Hah, maybe this shows my age, but half a gig of ram for a file syncing service sounds like way too much. I just looked up the new MacBook Airs, and they only have 8 gig of sys memory. The Dropbox share then sounds like it's quite a lot for one service.
177MB is acceptable for a file provider I think, but the other ~300 MB is too much for my taste, too. Dropbox is running on a custom Python interpreter with obfuscated/encrypted Python code since forever. This why it needs that much RAM.
Yes, it's borderline Electron levels of resource waste, but that thing works, and I can't complain.
While Apple can manage that 8GB of RAM relatively well, 16GB RAM is a must on any Mac which is used for serious work.
> While Apple can manage that 8GB of RAM relatively well, 16GB RAM is a must on any Mac which is used for serious work.

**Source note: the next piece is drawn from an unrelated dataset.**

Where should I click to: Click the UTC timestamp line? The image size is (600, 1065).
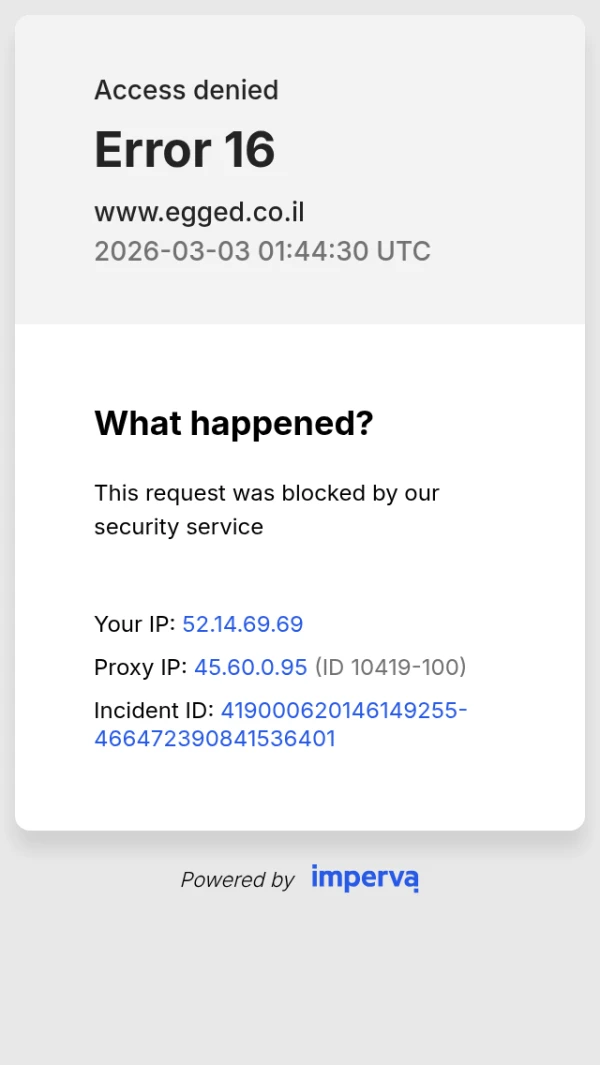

I think developers all using higher end hardware than the common base models is a big part of the reason bloat like this exists is a problem in the first place. You've got programmers with 128 GB of ram and 32 CPU cores writing application software for people with 8GB of ram. A few hundred megabytes is nothing to the developer, but substantial to the common user who is also trying to use the same machine for several other things simultaneously.
As a developer poisoned by Demoscene, I'm very aware of memory usage of the things I develop, but I'm aware that I'm in the minority here.
Most developers and companies want to minimize development time and sweat. Instead, they want to push their MVP out of the door and iterate quickly. This results in tons of imported libraries for single functions, unoptimized code, cruft and bloat, which I really don't like. However, even if all the things are optimized reasonably well, my point stands, because running things add up.
Currently, besides two browsers (Firefox and Safari), I have Microsoft Excel, Obsidian, Spotify, Terminal, Apple Mail, Dropbox, Nextcloud, TextExpander, Viscosity and Amphetamine open. Currently 13,43GB of RAM is used alongside ~700MB of swap. Most of this is consumed by my Firefox tabs and WindowServer on macOS.
Why is it so memory-intensive anyways?